Other scholars add to this by arguing that modern states are also “imagined communities” (Anderson 1983), made possible by things like standard languages, myths, and technologies of communication. So in addition to the kind of coercion or elite bargains involved in the formation of states (like Tilly, Olson, etc. describe), you need cultural glue for people to emotionally accept and internalize those states and be loyal to people they might never meet in person and to the abstract idea of “nation.” So things like the rise of standardized education, printing press, etc. also played an important historical role in institutionalizing the modern state.
This model of the state was exported globally via colonialism, where European empires drew borders arbitrarily to divide up territory in Asia and Africa and replaced fluid, overlapping local authority structures with centralized colonial administrations (Tilly 1985). After decolonization, these territories were bound by the same principles of territorial integrity and sovereignty that had emerged originally in the Westphalia treaty.

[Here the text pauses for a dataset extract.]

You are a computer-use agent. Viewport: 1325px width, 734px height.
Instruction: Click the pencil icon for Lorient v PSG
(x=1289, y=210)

So did states always exist? No. And did they emerge everywhere? Also no. In fact, some researchers have studied places where states didn’t emerge to understand the conditions under which they do and to understand why some modern states are strong but others are weak. Herbst (2000) studied Africa’s failures in state-building and found that, in precolonial times, the leaders of tribes, chiefdoms, etc. in Africa didn’t have the same pressure to fight wars, raise revenue, and centralize power that Europe did. Africa had low population density and difficult terrain, which made land conquests and control over remote regions difficult and not very rewarding, so there was less incentive to centralize power, fight wars, or consolidate control over territories and populations. Then during colonial rule, the European powers had incentives to extract resources, but not to invest in infrastructure or institution-building beyond that, so after independence, many African states inherited weak state institutions, artificial or contentious borders, and fragmented societies. So you can see that the state as we know it today is definitely a product of historical processes and conditions, and this model doesn’t necessarily align well with local realities everywhere in the world.
Although disputed, the widely taught reason is that the system we now live under resulted from the Treaties of Westphalia in 1648.